The nucleoside reverse transcriptase inhibitors, didanosine (ddI), zalcitabine (ddC), and stavudine (d4T), may commonly cause dose-related peripheral neuropathy, particularly in patients with advanced HIV disease. Usually, the neuropathy resolves slowly following prompt discontinuation of therapy, but it can be irreversible. These agents should be administered cautiously to patients with a history of neuropathy and avoided in patients with existing polyneuropathy. Therapy may be reinstituted following resolution of symptoms in patients who have previously experienced neuropathy with these drugs, but reduced dosages are recommended.

Didanosine (ddI) may infrequently cause hyperuricemia. Patients with preexisting hyperuricemia or gout should be monitored for exacerbation of condition during ddI therapy.

Videx (brand of didanosine, or ddI) chewable/dispersable buffered tablets contain 36.5 mg of phenylalanine per each 25, 50, 100, and 150 mg tablet. The phenylalanine content should be considered when these products are used in patients who must restrict their intake of phenylalanine (i.e. phenylketonurics).

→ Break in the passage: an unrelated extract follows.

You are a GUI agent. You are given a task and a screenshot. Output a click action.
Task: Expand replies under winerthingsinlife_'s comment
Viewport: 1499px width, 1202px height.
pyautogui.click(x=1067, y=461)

Didanosine (ddI) formulations have a high sodium content. There are 265 mg of sodium per tablet and 1380 mg per packet of powder for oral solution, which may be of concern in patients with conditions that may be adversely affected by excessive amounts of sodium, such as congestive heart failure, hypertension, and fluid retention. Each tablet also contains 8.6 mEq of magnesium. Patients with significant renal impairment may not tolerate these loads.